Nach einer Massenpanik mit Dutzenden Toten hat Israels Ministerpräsident Benjamin Netanjahu eine umfassende Untersuchung angekündigt. Eine solche Katastrophe dürfe sich nicht wiederholen, sagte Netanjahu nach Angaben seines Büros am Freitag im Wallfahrtsort Meron im Norden des Landes. »Es gab hier herzzerreißende Szenen.«
Der 71-Jährige sprach von einer der größten Katastrophen des Staates Israel. Für Sonntag kündigte er einen nationalen Trauertag an. Weltweit bekundeten Menschen ihr Mitgefühl. Auch Bundespräsident Frank-Walter Steinmeier und Bundeskanzlerin Angela Merkel sprachen ihr Beileid aus.
Mindestens 45 Menschen waren nach offiziellen Angaben bei der Massenpanik während einer Lag-Baomer-Feier gestorben. Nach Angaben Netanjahus sind unter ihnen auch Kinder. Rund 150 Menschen wurden nach Angaben der Rettungskräfte verletzt, einige von ihnen schwer. In Tel Aviv spendeten Hunderte Blut für die Opfer.
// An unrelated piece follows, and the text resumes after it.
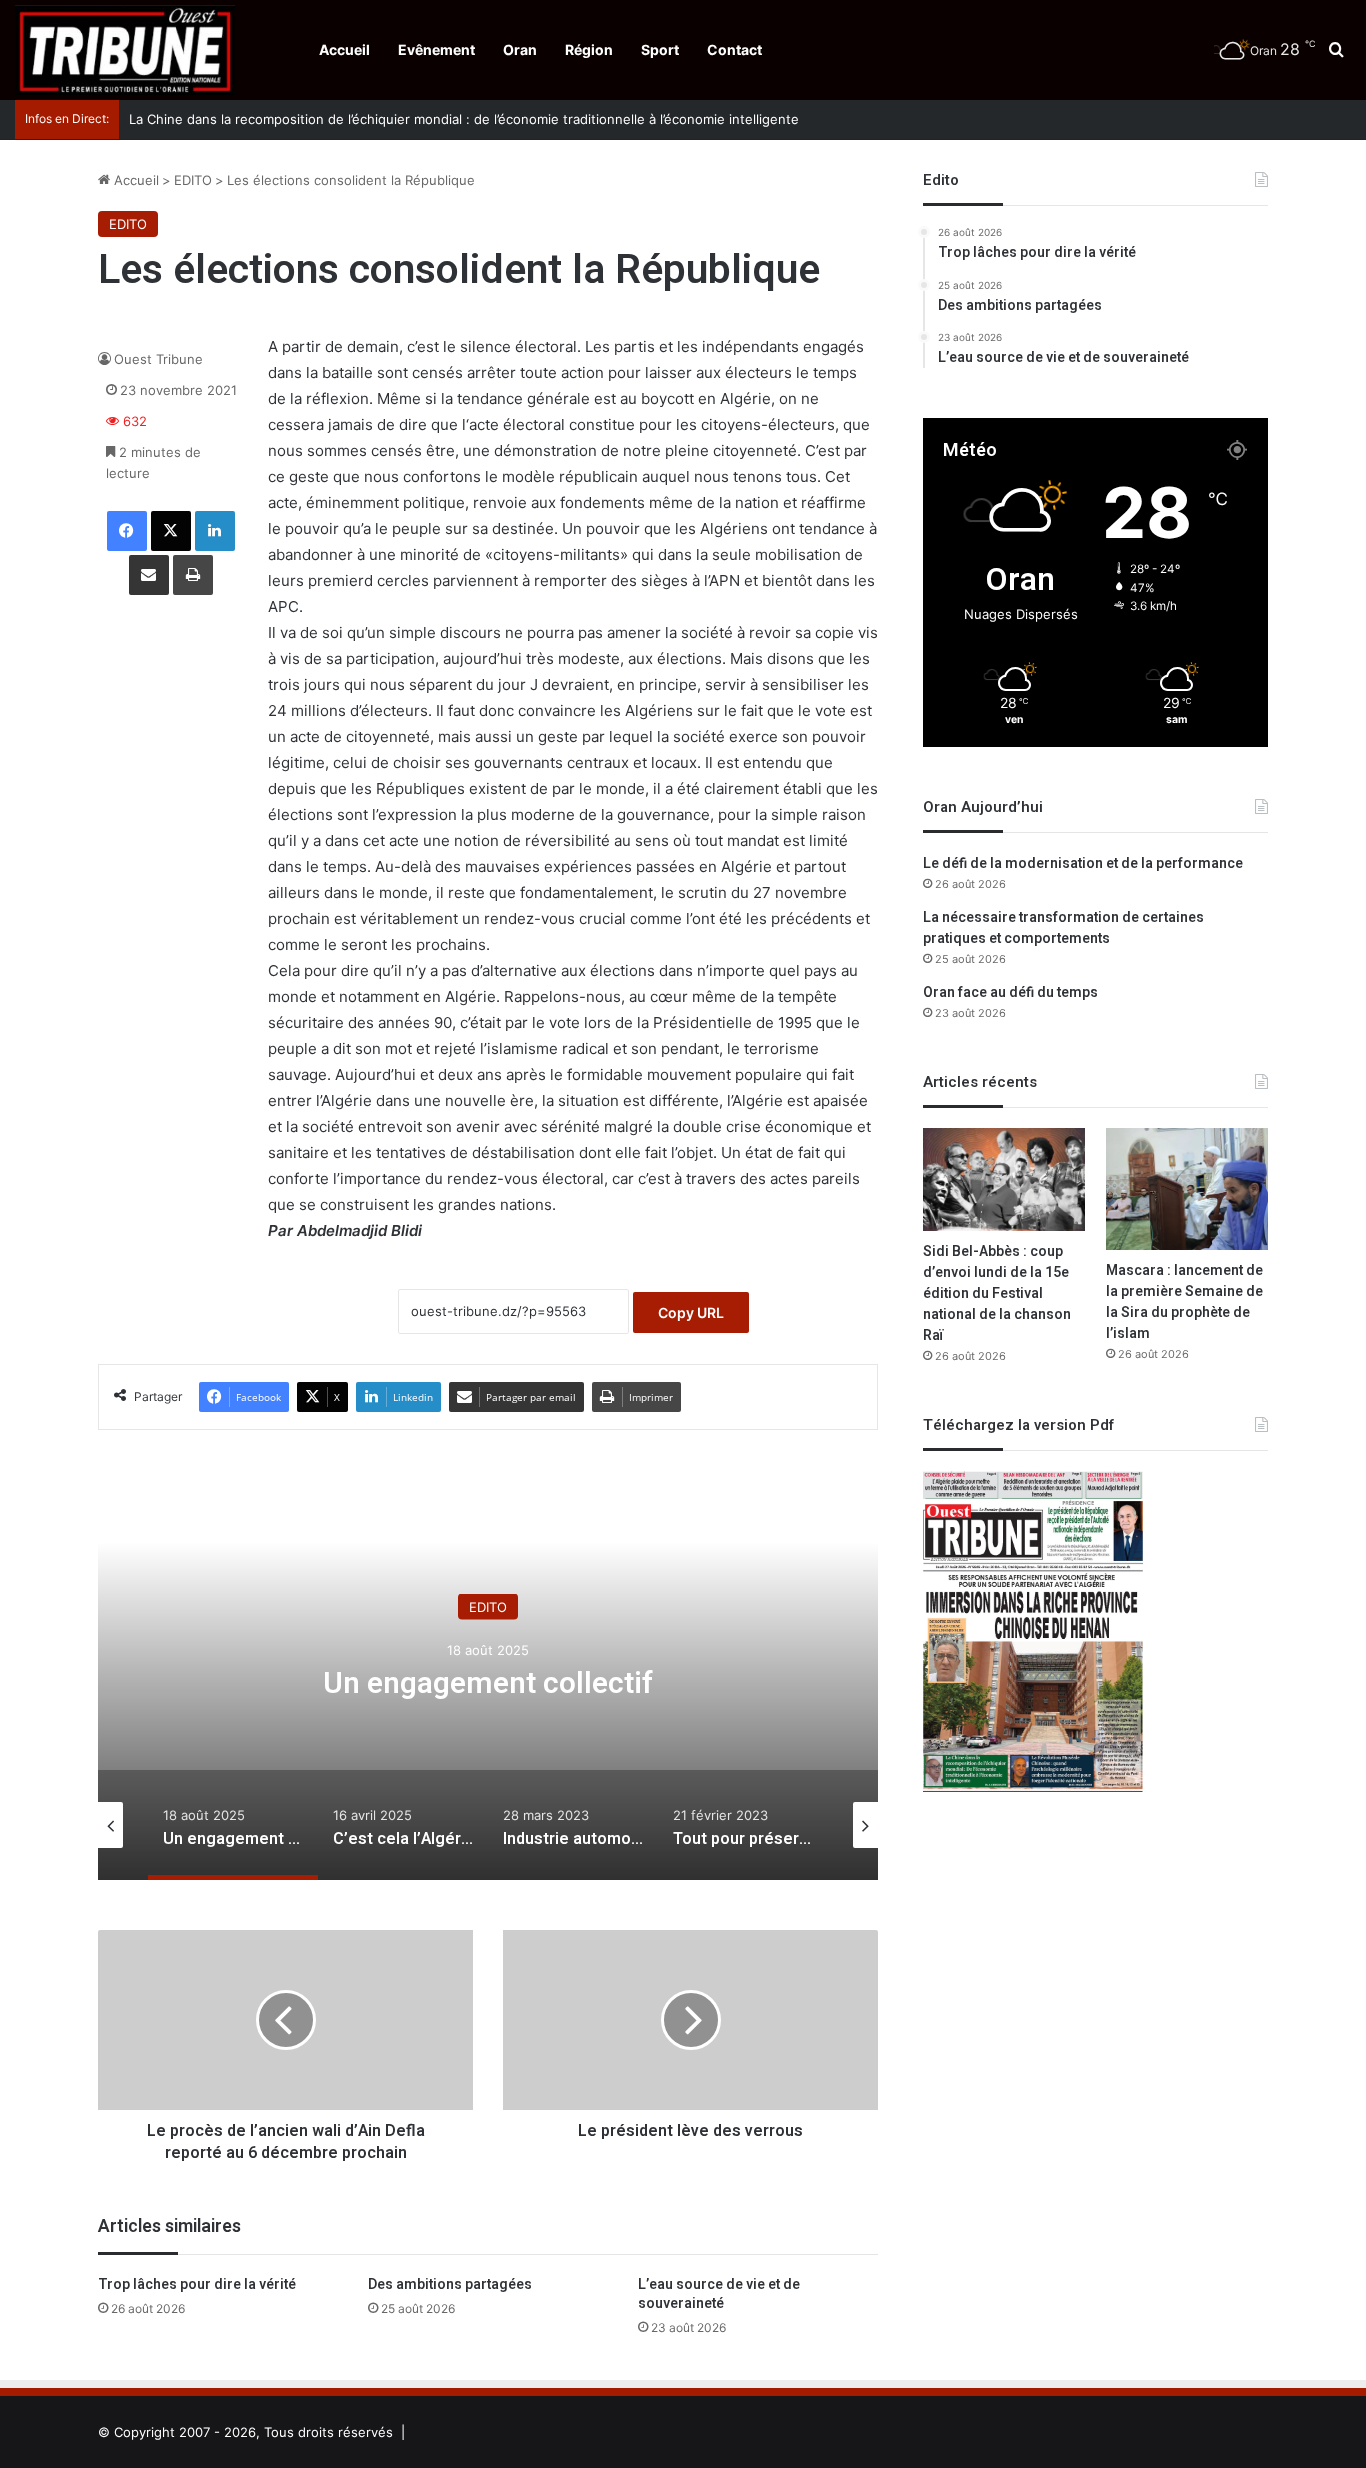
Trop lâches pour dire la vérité (197, 2284)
Tausende - vor allem Ultrareligiöse - hatten am Donnerstagabend auf dem Meron-Berg den Feiertag Lag Baomer begangen. Die Behörden hatten die Teilnehmerzahl auf 10.000 begrenzt, nach Medienberichten reisten aber bis zu zehnmal mehr Menschen an. In sozialen Netzwerken war vor dem Unglück in Videos zu sehen, wie die Menschen sehr dicht gedrängt und ausgelassen sangen, tanzten und hüpften. Augenzeugen berichteten von gefährlichem Gedränge.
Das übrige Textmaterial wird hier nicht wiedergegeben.